In a world where there’s 800,000 apps, that’s where brand power and intellectual property and having a network matters. EA is in a good position for that. You’ve heard of FIFA or Madden or The Sims or Plants Vs. Zombies. The fact that we can stitch all that together inside a network gives us an unfair advantage in a world of proliferating titles.
GamesBeat: Half the people who attend GDC now are indie developers. There are so many more than there used to be. What is the future of big publishers such as EA amid so many indie developers and indie games? Can you take advantage of them?
Gieau: Independent developers are driving a lot of the innovation in the mobile channel. And I don’t think you can overstate how big that is. Mobile and tablets have lowered the barrier to entry for a lot of the most creative people in the industry. As a result, it’s a really great time to be an indie. You’d have to go back to the early days of gaming to find a time when there was this much accessibility and creativity pouring into our art.
EA’s Chillingo studio assists independents in developing and publishing their games for mobile and tablets. Chillingo assisted Rovio with Angry Birds [before EA owned it] and helped Zeptolab get Cut the Rope to market.
At EA, a growing percentage of our revenue comes from mobile blockbusters like The Simpsons Tapped Out, Real Racing 3, and The Sims Free Play. The teams making those are among the most talented in the industry.
But when it comes to developing and serving AAA games for PC and console, the number of indies that can year-after-year put games in the top 20 is relatively small. Blockbusters like Battlefield, FIFA, Call of Duty and Assassin’s Creed require large teams and budgets.

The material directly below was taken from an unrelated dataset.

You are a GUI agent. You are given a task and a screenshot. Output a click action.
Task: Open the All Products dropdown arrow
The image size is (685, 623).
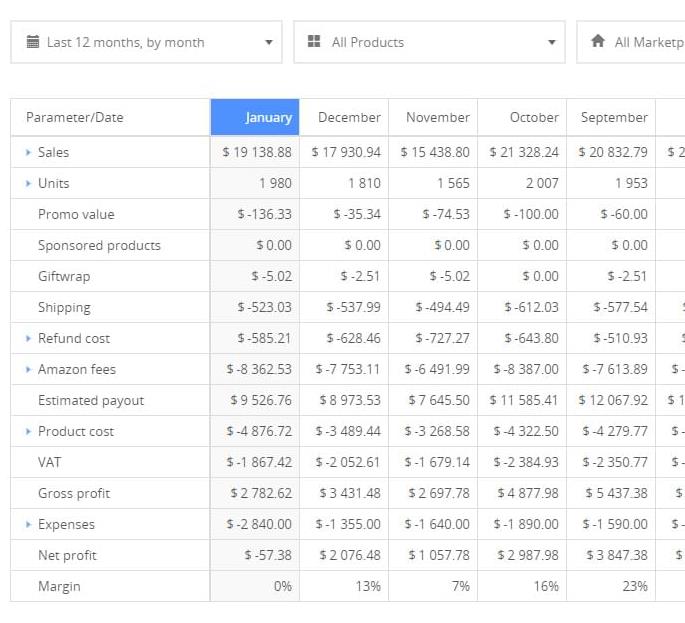click(x=551, y=43)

It’s like fielding a Formula One team. There are lots of talented drivers out there and great engineers who can design fast cars. But the capital required and talent required to compete on that level dramatically reduces the field.
It’s now clear that AAA games and mobile will co-exist. Some people went to E3 saying that the tablet killed the console. Most have stopped saying that now. Everyone I know plays both. Mobile games and consoles are on terrific growth trajectories. I think that independent developers will continue to flourish. Indie games on mobile and tablets will continue to get more sophisticated and the audiences will continue to scale massively. As that happens, developers of AAA titles will learn how to integrate the creativity we’re seeing from the independents.